Penthouse: Habt ihr drei von „Trio“ auch in Zukunft vor, miteinander zu leben?

Remmler: Das tun wir eigentlich gar nicht mehr. Großenkneten ist einfach unsere Zentrale. Es hat sich eine Professionalität entwickelt, man ist ein Team, das zu den Zwecken des gemeinsamen Produkts miteinander zu tun hat. Man respektiert sich. Man weiß, dass man wichtig ist füreinander und den anderen als Einfluss braucht. Das heißt aber nicht, dass wir jeden Abend gemeinsam kochen und jeden Abend gemeinsam ins Kino gehen. Zum Zusammenleben gehörte in Großenkneten schon immer auch, dass jeder vor seinem eigenen Fernseher sitzt. Vielleicht sitzen wir mal alle auf Peters Bettkante und gucken gemeinsam in die Röhre. Weil Peter am wenigsten signalisiert: Das ist mein Reich, komm mir hier bitte nicht in die Quere. Meine beiden Kollegen fühlen sich auf die Dauer nicht so wohl in meinem Zimmer, und Peter und ich fühlen uns nicht so wohl in Kralles Zimmer.

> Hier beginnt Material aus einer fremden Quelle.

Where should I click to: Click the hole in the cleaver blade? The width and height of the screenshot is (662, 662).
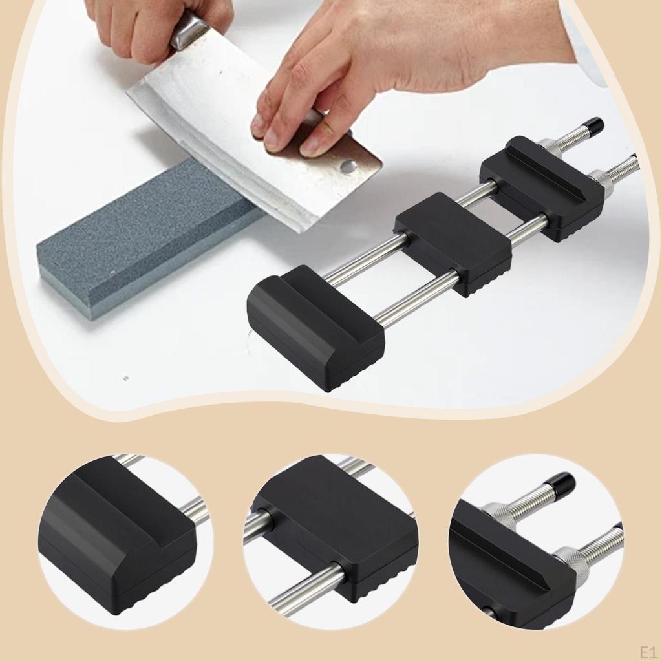coord(348,166)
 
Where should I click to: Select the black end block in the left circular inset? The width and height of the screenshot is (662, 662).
coord(116,537)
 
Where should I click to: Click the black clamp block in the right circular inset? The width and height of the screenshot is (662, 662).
coord(511,569)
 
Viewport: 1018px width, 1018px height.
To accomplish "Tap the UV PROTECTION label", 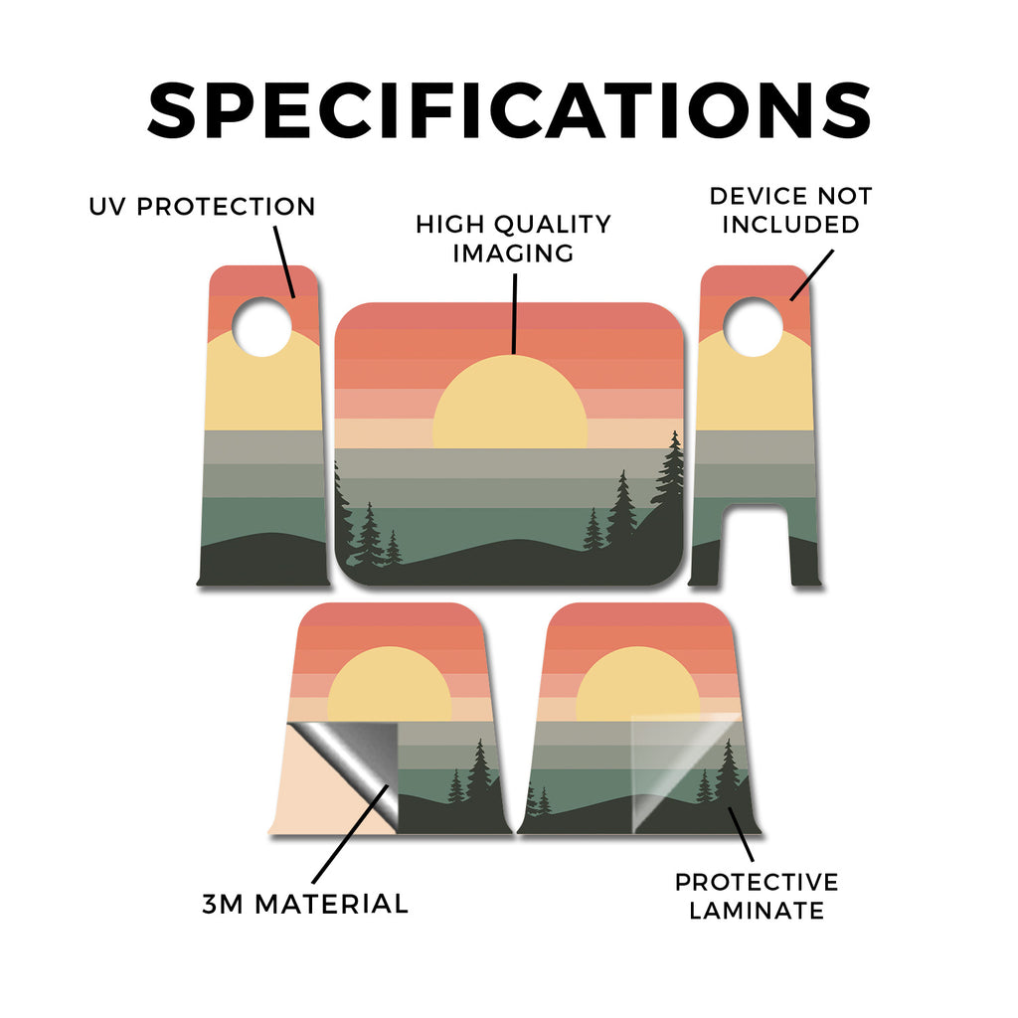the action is tap(202, 207).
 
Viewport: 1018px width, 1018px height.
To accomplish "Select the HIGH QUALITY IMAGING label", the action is tap(513, 239).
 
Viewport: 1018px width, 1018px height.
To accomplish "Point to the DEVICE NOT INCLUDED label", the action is tap(790, 211).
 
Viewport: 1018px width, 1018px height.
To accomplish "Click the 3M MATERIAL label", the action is tap(305, 904).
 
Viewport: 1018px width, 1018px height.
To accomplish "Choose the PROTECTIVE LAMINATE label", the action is tap(757, 896).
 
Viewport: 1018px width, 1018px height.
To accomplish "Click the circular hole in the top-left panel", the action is tap(261, 326).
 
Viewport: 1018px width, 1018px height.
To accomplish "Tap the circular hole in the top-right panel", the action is tap(754, 326).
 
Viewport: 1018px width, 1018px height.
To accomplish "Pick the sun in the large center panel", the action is tap(510, 402).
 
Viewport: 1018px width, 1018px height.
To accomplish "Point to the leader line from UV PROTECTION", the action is tap(284, 261).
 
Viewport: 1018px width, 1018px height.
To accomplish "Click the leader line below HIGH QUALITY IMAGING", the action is tap(515, 313).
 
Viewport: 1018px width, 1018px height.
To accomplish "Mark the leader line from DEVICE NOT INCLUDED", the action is tap(811, 275).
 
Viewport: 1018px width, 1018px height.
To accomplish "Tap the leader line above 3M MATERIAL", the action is tap(351, 834).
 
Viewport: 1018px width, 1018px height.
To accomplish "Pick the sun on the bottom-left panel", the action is tap(389, 684).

Penthouse: Sind Sie gern für sich allein?

Remmler: Ja. Ich arbeite sehr viel, will nach vorne und meine Sache sehr gut machen. Da brauche ich Leerlaufphasen und brauche Einsamkeit. Wo ich mich auch mal gehenlassen kann.

Penthouse: Man sieht euch in der Öffentlichkeit, oder besser gesagt, in der durch Pressefotografen dargestellten Öffentlichkeit, sehr selten in Damenbegleitung.

Remmler: Da arbeite ich ja dran, ich möchte ein Ding haben, vielleicht mit Lady Di oder so. Also ich finde es natürlich überhaupt nicht toll, wenn Leute echt in mein Privatleben eindringen. Aber zehn Tage hintereinander Boulevardpresse wie Mick Jagger und Jerry Hall, das fände ich toll. Vertragen, auseinander, küssen, Frontpage.

Penthouse: Vielleicht gäbe Mick Jagger viel Geld dafür, wenn ihn die Paparazzi nicht dauernd verfolgten…

Remmler: Der hätte doch die Möglichkeit, sich abzuschließen, wenn er wollte. Von Keith Richards weiß man kaum etwas. Nur Mick macht sein Seelenleben so öffentlich. Ich persönlich finde das riesig. Mir selbst fehlt nur noch die entsprechende Sache, die frontpage-würdig ist.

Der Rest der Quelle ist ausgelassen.